--- begin Passage to read ---

A properly- constructed rocket stove will produce an efficient cooking flame, using a fraction of the fuel of a regular campfire.

A rocket stove’s design is based on the premise that it can make the most efficient use of small pieces of biomass. And if that stove is constructed correctly, it will use a fraction of the fuel of a campfire, and produce a hot cooking flame using essentially trash biomass.

But a few folks have mentioned problems in getting the fire going in the stove in the first place.

A fire needs three things: fuel, heat and oxygen to burn. When any of these is missing or inadequate, the fire won’t go. The challenge with a rocket stove is that the combustion chamber is small, and it is sometimes difficult to get that initial blaze going. I think the most common problem is stuffing the combustion chamber too full, too soon

Here’s one way to quickly light a rocket stove.

  • Ignition: Use my go-to standard cotton balls and petroleum jelly for a firestarter, and use a ferrocerium rod to light it. You can use any sort of flame device you prefer, but use a simple, compact firestarter that will burn for several minutes.

--- end Passage to read ---
--- begin Stored rows ---

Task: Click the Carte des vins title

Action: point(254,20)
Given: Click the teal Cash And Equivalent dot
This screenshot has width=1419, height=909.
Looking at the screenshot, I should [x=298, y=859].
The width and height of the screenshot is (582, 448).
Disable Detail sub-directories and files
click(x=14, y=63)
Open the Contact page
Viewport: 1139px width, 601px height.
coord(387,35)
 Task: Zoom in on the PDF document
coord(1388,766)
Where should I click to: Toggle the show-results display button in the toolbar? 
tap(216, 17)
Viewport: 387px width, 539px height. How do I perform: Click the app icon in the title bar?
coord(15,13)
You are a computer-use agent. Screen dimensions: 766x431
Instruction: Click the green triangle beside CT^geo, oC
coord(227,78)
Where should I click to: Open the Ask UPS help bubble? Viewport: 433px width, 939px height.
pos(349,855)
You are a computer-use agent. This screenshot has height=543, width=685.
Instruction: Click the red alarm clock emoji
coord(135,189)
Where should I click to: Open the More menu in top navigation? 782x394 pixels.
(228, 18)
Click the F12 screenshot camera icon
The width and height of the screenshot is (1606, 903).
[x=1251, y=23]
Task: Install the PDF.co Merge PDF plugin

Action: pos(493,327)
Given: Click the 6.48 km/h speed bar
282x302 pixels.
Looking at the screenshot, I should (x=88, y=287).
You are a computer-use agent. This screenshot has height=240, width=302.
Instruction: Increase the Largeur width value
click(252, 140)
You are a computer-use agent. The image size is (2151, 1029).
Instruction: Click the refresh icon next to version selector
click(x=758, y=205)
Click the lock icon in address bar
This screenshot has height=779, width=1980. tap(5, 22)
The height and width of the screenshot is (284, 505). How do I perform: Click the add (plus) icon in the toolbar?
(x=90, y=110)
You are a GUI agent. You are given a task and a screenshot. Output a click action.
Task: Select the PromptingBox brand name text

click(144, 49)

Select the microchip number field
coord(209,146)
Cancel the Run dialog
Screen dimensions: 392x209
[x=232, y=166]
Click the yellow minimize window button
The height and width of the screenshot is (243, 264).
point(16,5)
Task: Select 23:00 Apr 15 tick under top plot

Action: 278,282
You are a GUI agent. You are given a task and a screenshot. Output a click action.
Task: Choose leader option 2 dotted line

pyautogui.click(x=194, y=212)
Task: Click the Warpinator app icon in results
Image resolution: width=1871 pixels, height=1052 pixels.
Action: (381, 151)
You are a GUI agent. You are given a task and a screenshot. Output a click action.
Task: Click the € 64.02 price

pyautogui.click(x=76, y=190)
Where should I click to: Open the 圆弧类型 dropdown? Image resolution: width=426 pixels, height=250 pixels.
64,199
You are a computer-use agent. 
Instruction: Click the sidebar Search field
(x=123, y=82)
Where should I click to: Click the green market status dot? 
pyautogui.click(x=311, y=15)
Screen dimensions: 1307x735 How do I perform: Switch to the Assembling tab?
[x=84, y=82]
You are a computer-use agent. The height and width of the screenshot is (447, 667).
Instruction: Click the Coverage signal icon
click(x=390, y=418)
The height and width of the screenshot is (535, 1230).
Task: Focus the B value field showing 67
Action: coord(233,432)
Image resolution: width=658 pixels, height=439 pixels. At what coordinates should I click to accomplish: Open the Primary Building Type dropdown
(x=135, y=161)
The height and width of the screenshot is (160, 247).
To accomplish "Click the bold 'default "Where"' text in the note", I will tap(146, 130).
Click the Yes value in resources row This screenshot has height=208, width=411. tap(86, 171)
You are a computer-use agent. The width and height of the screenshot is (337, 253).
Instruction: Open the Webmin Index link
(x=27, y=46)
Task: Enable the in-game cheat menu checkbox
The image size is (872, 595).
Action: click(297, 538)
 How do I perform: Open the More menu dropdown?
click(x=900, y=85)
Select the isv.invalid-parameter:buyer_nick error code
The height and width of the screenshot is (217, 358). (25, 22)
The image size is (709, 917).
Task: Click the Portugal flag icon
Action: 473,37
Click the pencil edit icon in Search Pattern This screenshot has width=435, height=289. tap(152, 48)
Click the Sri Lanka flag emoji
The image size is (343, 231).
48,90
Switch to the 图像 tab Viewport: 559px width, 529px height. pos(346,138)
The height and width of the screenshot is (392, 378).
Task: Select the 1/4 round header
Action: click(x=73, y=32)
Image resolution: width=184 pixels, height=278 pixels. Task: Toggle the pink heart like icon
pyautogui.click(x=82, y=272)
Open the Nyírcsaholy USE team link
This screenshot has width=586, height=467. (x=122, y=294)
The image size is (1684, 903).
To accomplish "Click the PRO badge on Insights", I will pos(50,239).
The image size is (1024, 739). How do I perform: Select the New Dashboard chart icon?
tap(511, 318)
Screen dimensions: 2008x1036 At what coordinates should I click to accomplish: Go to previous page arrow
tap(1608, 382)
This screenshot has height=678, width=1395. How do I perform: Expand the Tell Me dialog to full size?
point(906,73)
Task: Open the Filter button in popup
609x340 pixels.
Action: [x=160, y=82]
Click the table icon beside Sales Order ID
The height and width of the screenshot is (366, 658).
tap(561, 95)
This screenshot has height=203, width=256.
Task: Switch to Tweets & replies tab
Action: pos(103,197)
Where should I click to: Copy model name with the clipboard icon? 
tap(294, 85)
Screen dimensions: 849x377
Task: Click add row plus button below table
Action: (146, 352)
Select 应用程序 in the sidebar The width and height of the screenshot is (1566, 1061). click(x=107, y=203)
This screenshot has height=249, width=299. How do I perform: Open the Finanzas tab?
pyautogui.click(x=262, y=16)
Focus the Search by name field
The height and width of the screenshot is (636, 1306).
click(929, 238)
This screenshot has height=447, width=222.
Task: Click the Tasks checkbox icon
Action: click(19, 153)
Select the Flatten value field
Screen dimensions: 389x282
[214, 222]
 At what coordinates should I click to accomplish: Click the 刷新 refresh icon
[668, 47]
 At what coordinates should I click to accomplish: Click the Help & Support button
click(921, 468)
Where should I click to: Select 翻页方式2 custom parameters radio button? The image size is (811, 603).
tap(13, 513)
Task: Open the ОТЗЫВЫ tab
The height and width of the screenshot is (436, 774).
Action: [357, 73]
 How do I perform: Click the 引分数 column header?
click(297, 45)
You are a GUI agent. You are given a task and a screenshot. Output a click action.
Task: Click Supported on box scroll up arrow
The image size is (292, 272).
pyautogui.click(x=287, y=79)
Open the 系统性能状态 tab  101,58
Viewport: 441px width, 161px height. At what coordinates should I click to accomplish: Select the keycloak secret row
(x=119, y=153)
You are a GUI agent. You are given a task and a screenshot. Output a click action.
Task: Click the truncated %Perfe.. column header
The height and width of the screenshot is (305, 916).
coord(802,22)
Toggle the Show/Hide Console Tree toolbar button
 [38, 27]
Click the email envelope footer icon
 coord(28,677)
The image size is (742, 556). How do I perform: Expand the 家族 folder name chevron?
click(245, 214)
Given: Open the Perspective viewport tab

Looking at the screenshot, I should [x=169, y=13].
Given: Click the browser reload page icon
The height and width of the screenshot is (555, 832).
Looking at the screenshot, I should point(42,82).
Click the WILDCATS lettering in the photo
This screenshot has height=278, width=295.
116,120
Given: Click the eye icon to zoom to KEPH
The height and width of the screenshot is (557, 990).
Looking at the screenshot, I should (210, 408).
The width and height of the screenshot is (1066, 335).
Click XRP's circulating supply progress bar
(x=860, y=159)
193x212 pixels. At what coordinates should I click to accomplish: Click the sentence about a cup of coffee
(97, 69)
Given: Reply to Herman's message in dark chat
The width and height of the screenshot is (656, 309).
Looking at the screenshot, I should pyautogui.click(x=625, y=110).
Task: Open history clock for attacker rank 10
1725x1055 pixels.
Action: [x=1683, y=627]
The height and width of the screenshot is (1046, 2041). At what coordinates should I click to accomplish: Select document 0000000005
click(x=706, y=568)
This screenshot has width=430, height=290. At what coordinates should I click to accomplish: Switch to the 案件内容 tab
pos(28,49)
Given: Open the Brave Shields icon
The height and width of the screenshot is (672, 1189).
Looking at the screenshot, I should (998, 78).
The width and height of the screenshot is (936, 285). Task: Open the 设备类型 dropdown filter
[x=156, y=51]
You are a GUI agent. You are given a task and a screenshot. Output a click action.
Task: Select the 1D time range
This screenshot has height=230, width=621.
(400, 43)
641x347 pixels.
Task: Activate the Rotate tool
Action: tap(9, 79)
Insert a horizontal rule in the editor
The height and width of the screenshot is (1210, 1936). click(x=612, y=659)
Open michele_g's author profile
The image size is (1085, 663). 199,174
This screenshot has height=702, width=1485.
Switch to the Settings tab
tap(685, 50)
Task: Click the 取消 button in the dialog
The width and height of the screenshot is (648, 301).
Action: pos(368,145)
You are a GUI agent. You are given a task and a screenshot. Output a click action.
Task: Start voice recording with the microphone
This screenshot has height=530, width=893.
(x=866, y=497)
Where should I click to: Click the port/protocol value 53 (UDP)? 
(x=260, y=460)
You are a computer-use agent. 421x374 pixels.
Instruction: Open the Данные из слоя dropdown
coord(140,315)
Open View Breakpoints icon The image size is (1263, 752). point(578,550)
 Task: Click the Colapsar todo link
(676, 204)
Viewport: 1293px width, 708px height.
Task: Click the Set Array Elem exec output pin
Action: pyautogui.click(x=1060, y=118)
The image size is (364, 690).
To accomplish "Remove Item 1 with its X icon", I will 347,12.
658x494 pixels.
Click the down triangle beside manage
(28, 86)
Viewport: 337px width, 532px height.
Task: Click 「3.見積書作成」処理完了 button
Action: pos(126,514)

--- end Stored rows ---

» Things to do:
(1) According to the rocket stove passage, what three things does a fire need in order to burn?
(2) Go on with the passage about lighting a rocket stove, starting right after its last sentence.
The lines after the rocket stove passage are separate material and have no connection to it.

» Answer set:
(1) Fuel, heat and oxygen.

(2)
Find the driest biomass materials possible to light the fire.

Find the driest biomass materials possible to light the fire.

  • Gather dry wood: Find the driest biomass objects you can find. Look for pitchwood, dried bark and small twigs on trees. Generally, the biomass you find on the forest floor won’t be the best quality fire material.
  • Place the firestarter on a larger stick or piece of wood, ignite it, and shove it into the center of the combustion chamber.
  • Poke some smaller sticks in on either side. Don’t stuff the fire box too full or you will reduce the oxygen flow.
  • Drop other biomass items down the chimney, being careful not to put too much in. Don’t smother your initial fire.
  • Let the fire get going well, then feed it as needed.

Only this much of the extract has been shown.